Szwendacz99 / BookStack-Python-exporter

Customizable script for exporting notes from BookStack through API. Export Pages, Chapters, Books, attachments and images.
MIT License
23 stars 3 forks source link

Ignore / Skip broken images #12

Closed Krafting closed 3 months ago

Krafting commented 3 months ago

Hey again!

I just tested the --images options, and it seems to work great, but, we have a lot of docs, and a few docs have broken images in them, which mean the script just give up once it find one. And I don't know how to track them properly to fix them...
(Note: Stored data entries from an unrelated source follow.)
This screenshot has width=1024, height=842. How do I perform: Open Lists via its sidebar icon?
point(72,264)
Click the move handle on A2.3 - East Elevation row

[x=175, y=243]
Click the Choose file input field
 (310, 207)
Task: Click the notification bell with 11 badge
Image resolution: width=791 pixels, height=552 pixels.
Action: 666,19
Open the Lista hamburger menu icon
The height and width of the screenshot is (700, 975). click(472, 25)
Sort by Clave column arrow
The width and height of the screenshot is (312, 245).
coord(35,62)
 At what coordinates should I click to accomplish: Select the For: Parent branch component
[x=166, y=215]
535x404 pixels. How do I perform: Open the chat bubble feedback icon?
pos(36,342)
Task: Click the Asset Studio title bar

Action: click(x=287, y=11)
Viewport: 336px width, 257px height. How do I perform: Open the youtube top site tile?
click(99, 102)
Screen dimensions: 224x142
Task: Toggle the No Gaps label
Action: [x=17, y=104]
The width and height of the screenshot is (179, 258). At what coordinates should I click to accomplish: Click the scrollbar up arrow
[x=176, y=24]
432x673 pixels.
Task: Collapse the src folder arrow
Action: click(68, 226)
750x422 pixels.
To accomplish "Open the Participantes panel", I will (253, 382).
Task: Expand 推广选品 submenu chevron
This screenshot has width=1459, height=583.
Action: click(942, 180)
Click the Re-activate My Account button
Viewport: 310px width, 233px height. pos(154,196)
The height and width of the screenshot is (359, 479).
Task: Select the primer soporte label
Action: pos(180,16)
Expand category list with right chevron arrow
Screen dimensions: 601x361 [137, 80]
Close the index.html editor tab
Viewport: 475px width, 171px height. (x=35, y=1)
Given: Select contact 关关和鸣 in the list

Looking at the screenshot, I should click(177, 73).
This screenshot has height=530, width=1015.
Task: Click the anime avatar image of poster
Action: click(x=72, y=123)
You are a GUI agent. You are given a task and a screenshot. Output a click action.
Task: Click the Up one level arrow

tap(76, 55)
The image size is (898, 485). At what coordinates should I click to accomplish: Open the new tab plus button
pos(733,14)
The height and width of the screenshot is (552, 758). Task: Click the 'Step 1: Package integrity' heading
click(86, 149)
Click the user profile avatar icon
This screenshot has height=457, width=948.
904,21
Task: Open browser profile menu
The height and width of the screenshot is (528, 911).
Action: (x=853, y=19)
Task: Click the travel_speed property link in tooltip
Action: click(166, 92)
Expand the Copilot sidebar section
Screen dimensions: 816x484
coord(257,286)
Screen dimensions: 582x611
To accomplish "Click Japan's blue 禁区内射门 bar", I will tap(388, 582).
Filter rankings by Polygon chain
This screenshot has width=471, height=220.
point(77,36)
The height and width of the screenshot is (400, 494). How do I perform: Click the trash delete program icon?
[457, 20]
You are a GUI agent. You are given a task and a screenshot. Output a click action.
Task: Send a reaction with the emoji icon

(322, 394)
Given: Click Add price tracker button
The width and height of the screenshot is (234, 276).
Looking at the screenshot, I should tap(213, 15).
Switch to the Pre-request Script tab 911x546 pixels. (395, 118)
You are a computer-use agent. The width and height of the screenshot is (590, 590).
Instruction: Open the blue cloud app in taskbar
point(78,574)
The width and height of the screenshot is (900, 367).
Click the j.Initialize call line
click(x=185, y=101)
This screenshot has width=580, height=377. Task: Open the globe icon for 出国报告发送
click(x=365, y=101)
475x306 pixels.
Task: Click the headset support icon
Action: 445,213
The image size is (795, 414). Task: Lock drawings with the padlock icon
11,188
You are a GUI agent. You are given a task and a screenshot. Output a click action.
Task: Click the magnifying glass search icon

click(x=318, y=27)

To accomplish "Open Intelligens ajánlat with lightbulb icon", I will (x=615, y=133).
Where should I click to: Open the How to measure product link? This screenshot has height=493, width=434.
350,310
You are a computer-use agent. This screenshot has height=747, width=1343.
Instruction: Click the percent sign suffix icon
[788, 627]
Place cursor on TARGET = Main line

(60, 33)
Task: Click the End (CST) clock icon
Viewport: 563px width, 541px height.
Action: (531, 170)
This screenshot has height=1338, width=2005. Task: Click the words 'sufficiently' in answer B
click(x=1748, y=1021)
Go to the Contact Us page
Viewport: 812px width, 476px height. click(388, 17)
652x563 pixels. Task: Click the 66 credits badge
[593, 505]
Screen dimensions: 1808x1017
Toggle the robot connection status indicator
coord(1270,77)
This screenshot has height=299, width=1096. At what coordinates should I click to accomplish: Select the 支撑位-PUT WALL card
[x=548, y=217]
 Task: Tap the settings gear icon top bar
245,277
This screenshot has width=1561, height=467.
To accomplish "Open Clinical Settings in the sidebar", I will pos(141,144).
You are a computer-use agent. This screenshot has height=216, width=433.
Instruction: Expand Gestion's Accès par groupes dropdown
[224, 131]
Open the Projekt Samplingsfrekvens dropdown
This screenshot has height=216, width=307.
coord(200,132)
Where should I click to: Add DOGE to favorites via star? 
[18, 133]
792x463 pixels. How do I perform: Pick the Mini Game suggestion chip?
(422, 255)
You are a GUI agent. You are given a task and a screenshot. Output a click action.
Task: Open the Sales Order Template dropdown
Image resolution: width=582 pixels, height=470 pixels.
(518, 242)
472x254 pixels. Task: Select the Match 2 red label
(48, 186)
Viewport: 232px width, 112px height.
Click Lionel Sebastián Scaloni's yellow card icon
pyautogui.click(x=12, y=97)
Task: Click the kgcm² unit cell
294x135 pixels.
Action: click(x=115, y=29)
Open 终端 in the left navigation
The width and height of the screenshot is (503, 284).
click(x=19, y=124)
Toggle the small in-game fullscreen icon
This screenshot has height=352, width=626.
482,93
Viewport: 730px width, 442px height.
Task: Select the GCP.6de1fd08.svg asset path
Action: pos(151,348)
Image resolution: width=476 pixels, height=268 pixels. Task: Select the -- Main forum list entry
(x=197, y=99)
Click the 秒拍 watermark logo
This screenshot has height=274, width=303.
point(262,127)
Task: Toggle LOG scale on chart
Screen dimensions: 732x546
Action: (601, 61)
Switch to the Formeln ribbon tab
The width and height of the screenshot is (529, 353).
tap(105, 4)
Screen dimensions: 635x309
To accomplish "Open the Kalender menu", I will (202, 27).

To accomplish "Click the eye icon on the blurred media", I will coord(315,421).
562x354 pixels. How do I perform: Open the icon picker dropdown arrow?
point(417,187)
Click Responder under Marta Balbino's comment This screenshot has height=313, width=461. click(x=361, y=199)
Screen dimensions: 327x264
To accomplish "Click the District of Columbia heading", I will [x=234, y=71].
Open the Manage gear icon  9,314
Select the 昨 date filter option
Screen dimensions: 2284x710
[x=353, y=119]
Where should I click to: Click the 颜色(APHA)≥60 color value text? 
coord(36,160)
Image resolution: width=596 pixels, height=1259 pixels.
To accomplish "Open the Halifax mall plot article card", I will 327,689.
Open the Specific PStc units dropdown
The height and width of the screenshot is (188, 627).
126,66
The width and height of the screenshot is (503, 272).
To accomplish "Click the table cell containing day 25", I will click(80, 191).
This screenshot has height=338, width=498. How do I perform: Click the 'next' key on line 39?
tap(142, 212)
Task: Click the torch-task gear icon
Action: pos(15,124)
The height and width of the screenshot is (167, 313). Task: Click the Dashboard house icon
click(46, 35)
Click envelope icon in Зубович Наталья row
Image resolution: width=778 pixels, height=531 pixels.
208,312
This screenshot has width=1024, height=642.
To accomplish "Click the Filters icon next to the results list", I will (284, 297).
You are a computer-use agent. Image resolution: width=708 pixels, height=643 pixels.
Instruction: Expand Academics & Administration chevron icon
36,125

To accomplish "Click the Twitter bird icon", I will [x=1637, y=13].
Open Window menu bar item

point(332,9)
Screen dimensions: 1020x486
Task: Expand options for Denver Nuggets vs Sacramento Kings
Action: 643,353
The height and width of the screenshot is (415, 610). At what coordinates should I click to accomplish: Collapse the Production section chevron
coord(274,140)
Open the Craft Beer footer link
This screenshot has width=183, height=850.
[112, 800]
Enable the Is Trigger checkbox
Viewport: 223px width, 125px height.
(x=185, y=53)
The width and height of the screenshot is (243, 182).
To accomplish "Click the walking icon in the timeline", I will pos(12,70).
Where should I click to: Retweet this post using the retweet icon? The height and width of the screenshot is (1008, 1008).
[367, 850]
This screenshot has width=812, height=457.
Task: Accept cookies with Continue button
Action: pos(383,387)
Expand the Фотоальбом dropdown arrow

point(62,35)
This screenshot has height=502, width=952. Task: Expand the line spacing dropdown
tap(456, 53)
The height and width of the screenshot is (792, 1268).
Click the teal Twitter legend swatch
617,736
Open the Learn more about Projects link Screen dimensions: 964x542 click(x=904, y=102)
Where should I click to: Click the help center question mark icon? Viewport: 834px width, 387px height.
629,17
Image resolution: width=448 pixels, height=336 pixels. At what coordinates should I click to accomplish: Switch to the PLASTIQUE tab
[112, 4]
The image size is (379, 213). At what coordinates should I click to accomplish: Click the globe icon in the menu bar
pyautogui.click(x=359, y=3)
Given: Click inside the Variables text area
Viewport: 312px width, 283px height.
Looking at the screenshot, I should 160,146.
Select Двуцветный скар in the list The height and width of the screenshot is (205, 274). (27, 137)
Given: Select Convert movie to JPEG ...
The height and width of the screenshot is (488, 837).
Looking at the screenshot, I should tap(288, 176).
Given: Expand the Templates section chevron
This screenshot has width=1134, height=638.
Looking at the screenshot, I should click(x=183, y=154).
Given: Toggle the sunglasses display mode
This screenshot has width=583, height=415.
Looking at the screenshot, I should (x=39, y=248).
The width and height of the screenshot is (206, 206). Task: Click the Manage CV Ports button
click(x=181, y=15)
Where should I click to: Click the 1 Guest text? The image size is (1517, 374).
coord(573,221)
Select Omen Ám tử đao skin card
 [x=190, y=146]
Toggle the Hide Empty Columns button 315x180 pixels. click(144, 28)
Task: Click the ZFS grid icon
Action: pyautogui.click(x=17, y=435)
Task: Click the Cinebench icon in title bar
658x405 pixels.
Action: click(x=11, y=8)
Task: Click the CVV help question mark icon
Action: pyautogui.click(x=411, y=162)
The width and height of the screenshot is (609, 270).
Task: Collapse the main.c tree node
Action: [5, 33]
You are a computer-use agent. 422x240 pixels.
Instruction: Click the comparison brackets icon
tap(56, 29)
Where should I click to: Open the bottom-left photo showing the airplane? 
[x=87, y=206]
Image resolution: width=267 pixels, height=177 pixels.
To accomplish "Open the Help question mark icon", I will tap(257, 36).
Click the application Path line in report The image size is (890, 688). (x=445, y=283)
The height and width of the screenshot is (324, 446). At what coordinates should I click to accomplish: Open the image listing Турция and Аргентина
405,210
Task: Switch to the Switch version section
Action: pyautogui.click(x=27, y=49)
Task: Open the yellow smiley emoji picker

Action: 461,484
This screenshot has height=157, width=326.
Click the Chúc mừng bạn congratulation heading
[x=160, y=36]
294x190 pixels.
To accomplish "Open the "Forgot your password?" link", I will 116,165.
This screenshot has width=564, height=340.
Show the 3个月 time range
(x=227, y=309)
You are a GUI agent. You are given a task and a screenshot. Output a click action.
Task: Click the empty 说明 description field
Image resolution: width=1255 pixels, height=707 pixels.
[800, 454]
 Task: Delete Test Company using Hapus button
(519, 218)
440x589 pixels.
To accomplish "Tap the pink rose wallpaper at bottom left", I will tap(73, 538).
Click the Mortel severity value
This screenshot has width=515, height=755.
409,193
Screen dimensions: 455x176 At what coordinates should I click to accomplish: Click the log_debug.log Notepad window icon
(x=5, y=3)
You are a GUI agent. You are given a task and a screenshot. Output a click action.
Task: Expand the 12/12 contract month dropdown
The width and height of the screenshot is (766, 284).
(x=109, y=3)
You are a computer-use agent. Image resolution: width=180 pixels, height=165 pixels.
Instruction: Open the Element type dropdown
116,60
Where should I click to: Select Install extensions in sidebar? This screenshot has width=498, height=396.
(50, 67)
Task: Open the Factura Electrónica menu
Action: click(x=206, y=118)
It might be a good idead for an option to skip broken images, here are the logs :

DEBUG :: Checking for update for file ./Docs/exported-images/uploads/images/gallery/2023-11/uPgJCxGapluZsdrS-image-1700556603853.png
DEBUG :: Document ./Docs/exported-images/uploads/images/gallery/2023-11/uPgJCxGapluZsdrS-image-1700556603853.png is missing on disk, update needed.
DEBUG :: Making http request: http://<some_ip>:<bookstack_port>/uploads/images/gallery/2023-11/uPgJCxGapluZsdrS-image-1700556603853.png
Traceback (most recent call last):
  File "/usr/local/lib/python3.12/urllib/request.py", line 1344, in do_open
    h.request(req.get_method(), req.selector, req.data, headers,
  File "/usr/local/lib/python3.12/http/client.py", line 1331, in request
    self._send_request(method, url, body, headers, encode_chunked)
  File "/usr/local/lib/python3.12/http/client.py", line 1377, in _send_request
    self.endheaders(body, encode_chunked=encode_chunked)
  File "/usr/local/lib/python3.12/http/client.py", line 1326, in endheaders
    self._send_output(message_body, encode_chunked=encode_chunked)
  File "/usr/local/lib/python3.12/http/client.py", line 1085, in _send_output
    self.send(msg)
  File "/usr/local/lib/python3.12/http/client.py", line 1029, in send
    self.connect()
  File "/usr/local/lib/python3.12/http/client.py", line 995, in connect
    self.sock = self._create_connection(
                ^^^^^^^^^^^^^^^^^^^^^^^^
  File "/usr/local/lib/python3.12/socket.py", line 852, in create_connection
    raise exceptions[0]
  File "/usr/local/lib/python3.12/socket.py", line 837, in create_connection
    sock.connect(sa)
ConnectionRefusedError: [Errno 111] Connection refused
During handling of the above exception, another exception occurred:
Traceback (most recent call last):
  File "/builds/dsin/infra/bookstack/exporter.py", line 687, in <module>
    export_images()
  File "/builds/dsin/infra/bookstack/exporter.py", line 539, in export_images
    data: bytes = api_get_bytes(img.get_url(), raw_url=True)
                  ^^^^^^^^^^^^^^^^^^^^^^^^^^^^^^^^^^^^^^^^^^
  File "/builds/dsin/infra/bookstack/exporter.py", line 374, in api_get_bytes
    with urlopen(request) as response:
         ^^^^^^^^^^^^^^^^
  File "/usr/local/lib/python3.12/urllib/request.py", line 215, in urlopen
    return opener.open(url, data, timeout)
           ^^^^^^^^^^^^^^^^^^^^^^^^^^^^^^^
  File "/usr/local/lib/python3.12/urllib/request.py", line 515, in open
    response = self._open(req, data)
               ^^^^^^^^^^^^^^^^^^^^^
  File "/usr/local/lib/python3.12/urllib/request.py", line 532, in _open
    result = self._call_chain(self.handle_open, protocol, protocol +
             ^^^^^^^^^^^^^^^^^^^^^^^^^^^^^^^^^^^^^^^^^^^^^^^^^^^^^^^
  File "/usr/local/lib/python3.12/urllib/request.py", line 492, in _call_chain
    result = func(*args)
             ^^^^^^^^^^^
  File "/usr/local/lib/python3.12/urllib/request.py", line 1373, in http_open
    return self.do_open(http.client.HTTPConnection, req)
           ^^^^^^^^^^^^^^^^^^^^^^^^^^^^^^^^^^^^^^^^^^^^^
  File "/usr/local/lib/python3.12/urllib/request.py", line 1347, in do_open
    raise URLError(err)
urllib.error.URLError: <urlopen error [Errno 111] Connection refused>

I redacted the IP and Port, but I think you get the idea. The image was uploaded using the old IP of the server, therefore is now broken, as the IP is not reachable. I could fix the image in all the docs (and I'll try too) but in the meantime having the export to only export working images would be cool.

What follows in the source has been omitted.